Boise had no qualms with forcing homeless to “move along” if they bedded down in public areas in Idaho’s largest city.
That prompted six homeless individuals — led by Robert Martin — that were routinely cited for violating the city’s anti-camping ordinance to file a lawsuit contending their civil rights were being violated.
In 2009, the 9th District Court of Appeals sided with the plaintiffs. The court ruled cities can’t enforce anti-camping ordinances if they do not have enough homeless shelter beds for their homeless population.
The decision — based on the constitution’s 8th Amendment banning cruel and usual punishment — became the law of the 9th District in 2019 when the United States Supreme Court refused to review the ruling.
Manteca had joined efforts to have the high court hear the appeal of the Boise case.
Because the Supreme Court declined to do so, it now stands as legal precedent for all jurisdictions within the 9th District. The list of states includes Arizona, Alaska, California, Hawaii, Idaho, Montana, Nevada, Oregon, and Washington.
The legal precedents that have helped shape the City of Manteca’s strategies of addressing homeless issues are part of the first comprehensive public presentation at the City Council level of what is driving municipal decisions.
As such it is part of a city commitment under the current administration led by Interim City Manager Toni Lungren to be as transparent and informative to the public as possible in sharing what serves as the legally mandated foundation of decisions dealing with the homeless.
The presentation is being made during Tuesday’s 7 p.m. meeting at the Civic Center, 1001 W. Center St.
In terms of Manteca’s approach to homeless issues the 8th Amendment:
*Imposes substantive limits on what can be a crime.
*As such, homelessness is not a crime. Cities cannot punish people based on their status. Homelessness is a status.
*Regulation of conduct is possible. That means the city can adopt and enforce ordinances to regulate, prohibit, and punish conduct.
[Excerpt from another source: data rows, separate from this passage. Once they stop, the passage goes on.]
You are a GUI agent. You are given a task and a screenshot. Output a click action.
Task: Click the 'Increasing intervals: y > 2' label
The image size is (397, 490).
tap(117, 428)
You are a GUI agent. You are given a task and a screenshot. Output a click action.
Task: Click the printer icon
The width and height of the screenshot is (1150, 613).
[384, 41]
However, doing so to conduct that is involuntary to status such as being homeless is in a gray area.
At the same time the city — just like other jurisdictions — must adhere to the 4th and 14th Amendments as well.
The 4th Amendment:
*Protects against unreasonable seizures.
Government’s interference with a property interest is a seizure.
The 14th Amendment:
*Prohibits deprivation of life, liberty, or property without due process.
*Due process requires notice and an opportunity to be heard.
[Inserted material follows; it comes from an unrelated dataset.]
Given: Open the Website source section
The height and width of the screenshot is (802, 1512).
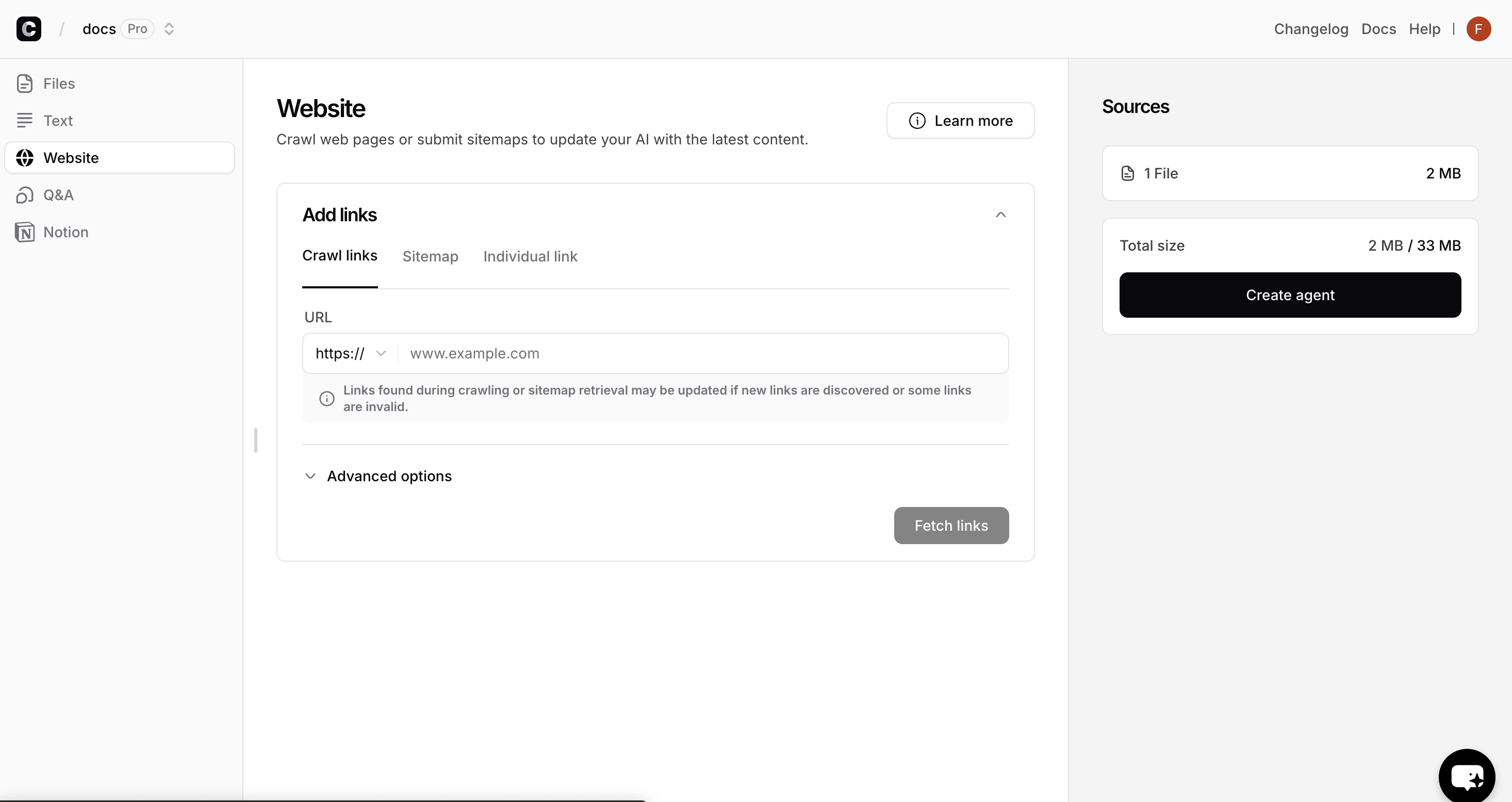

Taken together, the two amendments mean individuals who are homeless have a protected property interest in their belongings and are entitled to due process.
That means the city can’t just tear down homeless encampments and haul off items. They must — based on further court rulings — give proper notice before items are removed. Typically, that takes the city, county Caltrans a number of days to comply.
The equal protection clauses in both the California and federal constitutions require that similarly situated perrons are to receive like treatment.
That means city laws must be enforced equally whether someone is sheltered or unsheltered.
If not, unequal enforcement may violate equal protection if there is an intentional discrimination and no rational basis for disparate treatment.
Quality of life laws — sometimes referenced as “anti-homeless laws” — are intended to protect the well-being of residents and preserve the quality of open spaces.
Homeless are more vulnerable to violations because they often inhabit public places. They do so by sleeping or camping in public places or storing their possessions in public places.